Bake and Slice Thumbprint Cookies


  • 2 cups all-purpose flour, plus more for dusting
  • 1/2 teaspoon baking powder 
  • 1/2 teaspoon fine salt 
  • 1 1/2 sticks unsalted butter (12 tablespoons), at room temperature 
  • 2/3 cup sugar 
  • 1 large egg, at room temperature 
  • 1 teaspoon vanilla bean paste 
  • 1/4 cup raspberry jam 
  • 1/4 cup apricot jam 


  1. Preheat the oven to 350 degrees F. Line 2 baking sheets with parchment paper or silicone baking mats.
  2. Whisk together the flour, baking powder and salt in a medium bowl. 
  3. Add the butter and sugar to the bowl of a stand mixer fitted with a paddle attachment (or a large bowl if using a hand mixer). Beat on medium-high speed until fluffy, about 5 minutes. Add the egg and vanilla and beat until combined. With the mixer on low speed, gradually add the dry ingredients and beat until just combined. 
  4. Turn out the dough onto a floured surface and flatten into a disk. Divide into 4 equal portions. Roll each portion into a cylinder about 10 inches long and 1-inch wide. Transfer the cylinders to the prepared baking sheets.
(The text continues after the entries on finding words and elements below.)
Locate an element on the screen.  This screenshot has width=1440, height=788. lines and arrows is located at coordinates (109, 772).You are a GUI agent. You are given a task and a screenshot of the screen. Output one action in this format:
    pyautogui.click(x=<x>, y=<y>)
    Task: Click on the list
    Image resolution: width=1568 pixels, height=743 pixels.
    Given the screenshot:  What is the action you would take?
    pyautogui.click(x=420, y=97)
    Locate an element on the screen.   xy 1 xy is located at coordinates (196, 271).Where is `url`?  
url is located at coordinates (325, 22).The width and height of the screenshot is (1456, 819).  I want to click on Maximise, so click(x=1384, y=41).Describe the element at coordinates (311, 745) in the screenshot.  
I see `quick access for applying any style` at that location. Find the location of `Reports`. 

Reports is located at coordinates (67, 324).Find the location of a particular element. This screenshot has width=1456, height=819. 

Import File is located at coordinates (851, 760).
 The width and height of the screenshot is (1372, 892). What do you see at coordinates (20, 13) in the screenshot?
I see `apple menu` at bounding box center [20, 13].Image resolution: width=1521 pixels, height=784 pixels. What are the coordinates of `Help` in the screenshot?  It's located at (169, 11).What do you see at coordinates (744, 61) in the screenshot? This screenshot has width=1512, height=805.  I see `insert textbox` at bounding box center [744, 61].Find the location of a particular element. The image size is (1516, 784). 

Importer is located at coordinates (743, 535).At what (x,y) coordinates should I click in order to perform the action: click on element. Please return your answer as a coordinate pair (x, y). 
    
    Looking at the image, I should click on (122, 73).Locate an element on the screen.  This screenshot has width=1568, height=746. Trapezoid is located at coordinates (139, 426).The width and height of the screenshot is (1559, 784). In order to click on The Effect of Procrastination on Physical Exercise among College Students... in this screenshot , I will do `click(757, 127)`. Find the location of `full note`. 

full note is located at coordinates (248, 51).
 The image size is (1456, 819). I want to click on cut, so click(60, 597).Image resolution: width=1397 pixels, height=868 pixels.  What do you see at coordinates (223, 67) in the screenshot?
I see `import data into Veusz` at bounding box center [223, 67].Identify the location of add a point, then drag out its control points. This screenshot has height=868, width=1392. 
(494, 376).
Lightly press the tops of the cylinders with your fingers to flatten. 
  5. Press the handle of wooden spoon with a 1/2-inch thick handle into the center of each cylinder to create a long trough about 1/2-inch deep, leaving a small border all around. (The cylinders will spread to about 1 1/2 inches wide.)
  6. Put the raspberry jam in a small piping bag and pipe it into the indentations of 2 of the cylinders. Repeat with the apricot jam and the remaining 2 cylinders. 
  7. Bake until the edges of the cylinders are golden, 22 to 25 minutes, rotating the pans from top to bottom halfway through. Transfer the baking sheets to wire racks to cool, about 10 minutes. 
  8. Carefully transfer each cylinder to a cutting board and cut them on the diagonal into 1-inch pieces. Transfer the cookies to the wire rack and cool completely.

Cook’s Note

When measuring flour, we spoon it into a dry measuring cup and level off excess. (Scooping directly from the bag compacts the flour, resulting in dry baked goods). You could certainly use your thumb to make an imprint in the dough for the jam, but we found using the handle of a wooden spoon gives you a move even, uniform shape.